In 2022, nearly 25% of employees left their State of Texas jobs. One department saw an eye-popping turnover rate of over 45%, which I will discuss later. On average, most companies see a turnover rate of 18% a year, so what is causing this mass exodus from state jobs?

A Bygone Era? 

It seems like not that long ago, state jobs were coveted for their high rate of job security and impressive stack of benefits. The work was usually meaningful and typically fell into a "normal" 40-hour-a-week scheme. Unless you are in upper management, the pay isn't that great, but that problem was usually offset by a killer retirement package and those aforementioned benefits. However, these "perks" just aren't cutting it for people now, when everything from rent to groceries is incredibly expensive.

Cash Is King

According to KVUE Austin, nearly 30% of people who left their state of Texas job did so for better pay and benefits:

Summary of reasons given for the Better Pay/Benefits category included: Can’t sustain home and family with the current salary and would need to work a second job; agency cannot keep up with the cost of living; pay scales have not changed as the cost of living has continued to increase.

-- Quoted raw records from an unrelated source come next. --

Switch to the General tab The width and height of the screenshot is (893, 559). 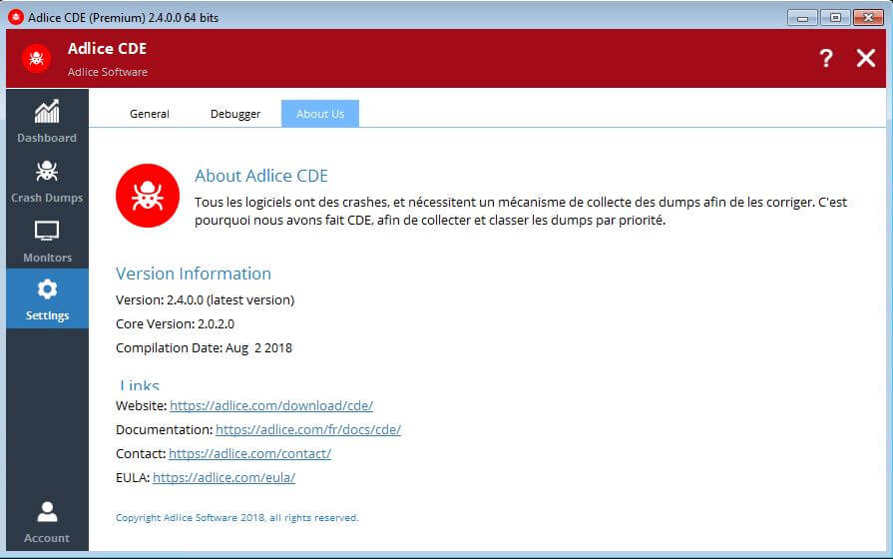click(150, 114)
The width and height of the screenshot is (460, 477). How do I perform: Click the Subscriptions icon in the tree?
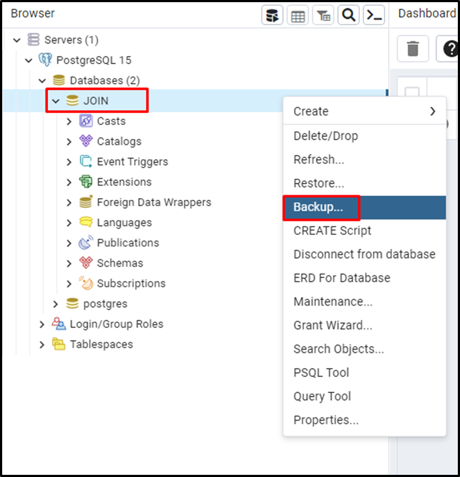(x=86, y=283)
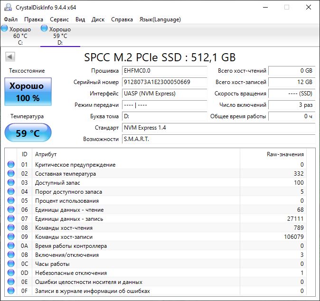This screenshot has height=301, width=320.
Task: Click status orb for Часы работы row
Action: click(11, 264)
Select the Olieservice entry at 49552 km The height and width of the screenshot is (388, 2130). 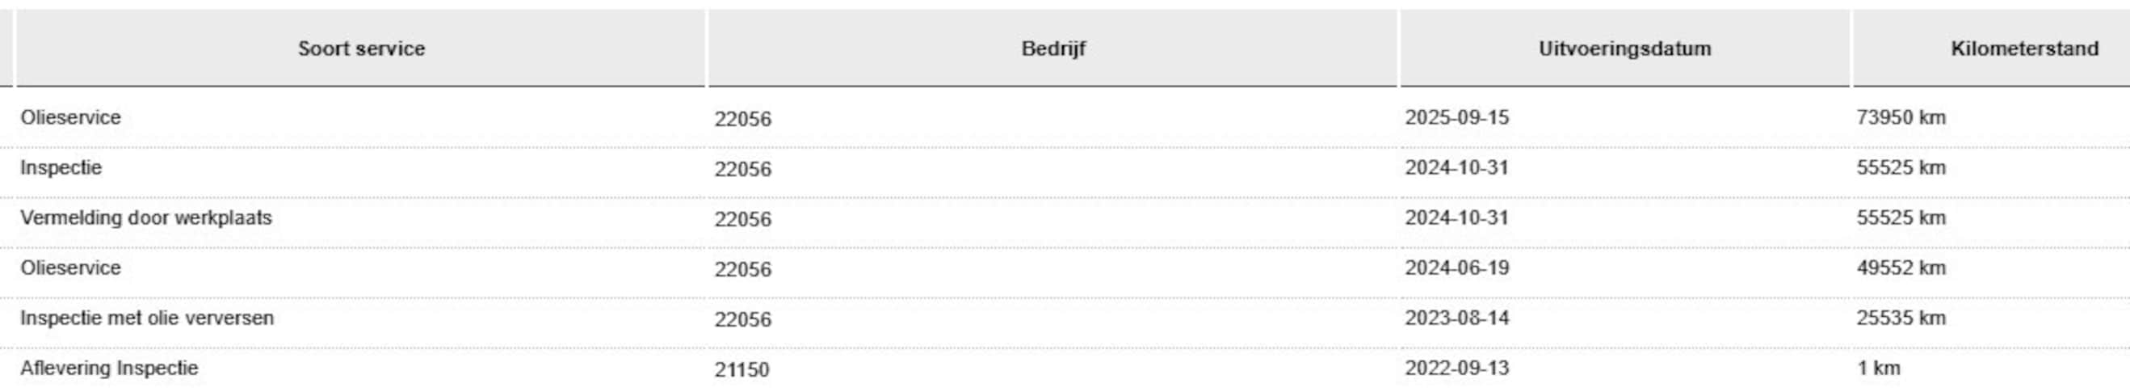coord(71,268)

It seems as if otherwise good state employees couldn't afford to continue working there. That gives me pause when I think of all the state agencies that need good people to work those jobs. And 15% of people quit due to a "poor working environment," which shows some deep-seated problems in these organizations.

My Experience 

I have worked what was technically a state job before. The pay situation, even back then, was frustrating. Sure, I could get promoted, get employees to manage, and have incredible performance stats, but I was lucky to get a cost of living increase. Additionally, the place seemed to be ruled by terminal clock-watchers. You know, the do-nothings that thrived while my hard work was rewarded with dirty looks and gossip. It was an absolutely toxic environment, which was a shame because I really loved the work. I am much, much happier in the private sector.

What Department Was the Worst? 

With a whopping 45% turnover rate, the Juvenile Justice Department could not keep people. This is actually a huge improvement over 2021, which had a 71% turnover rate.  There is an entire report on why this is the case and has been for quite some time. Ironically, it's primarily inadequate staffing levels that cause people to get burnt out and leave, deepening an already huge wound.

A state job can potentially be a really rewarding one, and if you want great benefits, it may be the best place to look. However, pay rates and burnout are something you should consider before taking the plunge. I hope that our state can come up with some solutions to ensure the best people are working in these critical jobs.